__Zadanie do wykonania__. Powtórz dosłownie fragment tekstu o procesie Konfederacji z TVP, który zaczyna się od słów „Konfederacja poinformowała, że” i kończy na słowach „- poinformowała Konfederacja.”.

__Cytowany fragment__.
Konfederacja prawomocnie wygrała proces w trybie wyborczym z „Wiadomościami” TVP ws. nierzetelnego przedstawienia wyników sondażu wyborczego. Oddalenie przez sąd odwołania telewizji publicznej w tej sprawie, dyrektor TAI Jarosław Olechowski uznał za „kuriozalne".
Konfederacja poinformowała, że „sąd oddalił w całości odwołanie, jakie złożyła Telewizja Publiczna po nieprawomocnym wyroku ws. nierzetelnego przedstawienia wyników sondażu wyborczego na antenie TVP i wyrok ten jest prawomocny”. „TVP musi przeprosić Konfederację i sprostować swój przekaz. Ma na to 24 godziny” - poinformowała Konfederacja.

__Fragment zbioru danych__.
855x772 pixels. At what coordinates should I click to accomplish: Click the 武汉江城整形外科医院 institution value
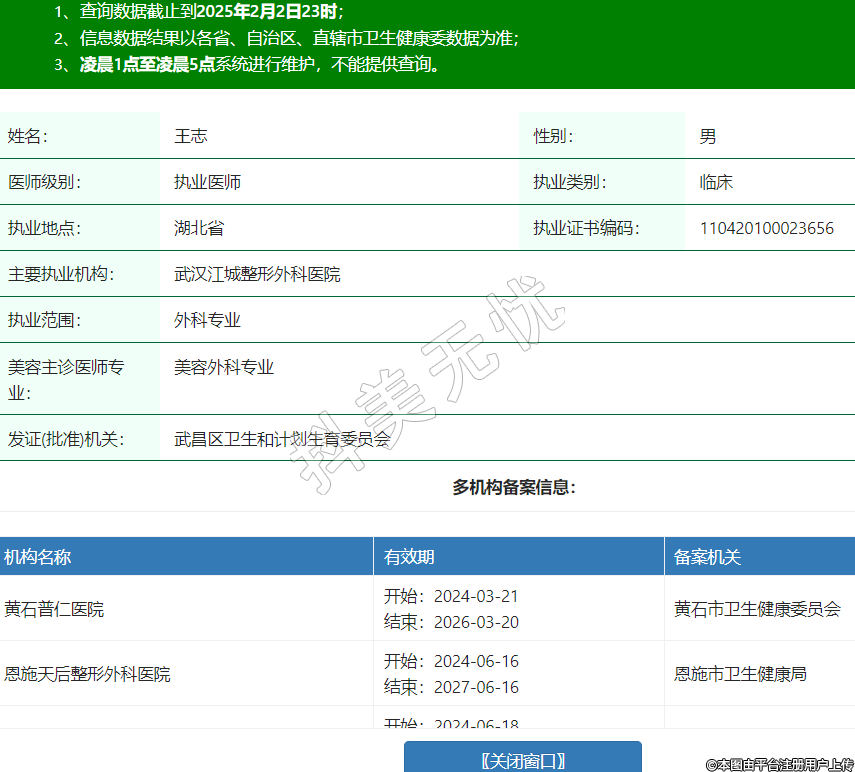click(257, 274)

__Wynik zadania__.
Konfederacja poinformowała, że „sąd oddalił w całości odwołanie, jakie złożyła Telewizja Publiczna po nieprawomocnym wyroku ws. nierzetelnego przedstawienia wyników sondażu wyborczego na antenie TVP i wyrok ten jest prawomocny”. „TVP musi przeprosić Konfederację i sprostować swój przekaz. Ma na to 24 godziny” - poinformowała Konfederacja.